Richard Maraia and other members of the Section of Molecular and Cell Biology are interested in RNA metabolism with continued studies of the biogenesis, metabolism, genomics, and function of tRNAs. Efforts focus on their transcription termination and 3'-end formation by RNA polymerase (RNAP) III and the role of the oligo(U)-3'-OH end-stabilizing eukaryotic protein, La in their expression pathway. Another focus is on the tRNA isopentenyltransferase that creates the anticodon-loop modification, i6A37 and its role in health, disease, development and sensitivity to rapamycin, an anti-proliferative drug that simulates nutrition deficiency and to which certain pediatric cancers develop resistance. Anticodon modifications can increase the specific activity of a tRNA for decoding, more so for one codon of a synonymous pair than the other. This creates the opportunity to encode information in the redundancy component of the genetic code, referred to as secondary or auxiliary genetic information. Trying to decipher this additional layer of genetic information and how it is used during growth and development are challenging projects for investigation.

§ Required action 1
In the tRNA research description, what anticodon-loop modification is created by the tRNA isopentenyltransferase?
§ Required action 2
Extend the tRNA research description past its final sentence.

§ Data section
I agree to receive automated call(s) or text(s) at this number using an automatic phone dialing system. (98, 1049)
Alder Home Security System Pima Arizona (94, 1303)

§ Exercise output 1
i6A37

§ Exercise output 2
      For both of the very highly conserved tRNA isopentenyltransferase and La, the human proteins can readily complement the respective gene-deletion phenotypes in fission yeast, allowing facile structure-function analyses which in some cases includes post-translational modifications, that can then be extended to human cell culture or mice. We are interested in the fact that while both La and TRIT1 are essential for early embryonic development, La is essential for growth of embryonic stem cells whereas TRIT1 is dispensable. The Section also focuses on La-related protein-4 (LARP4) which binds to, stabilizes and promotes the translation of a subset of mRNAs involved in certain stress and signaling pathways. This Section uses genetics together with biochemistry, genome-wide profiling, a variety of high throughput deep sequencing approaches as well as cell and structural biology, in model systems that include yeast, mammalian cultured cells, and gene-altered mice.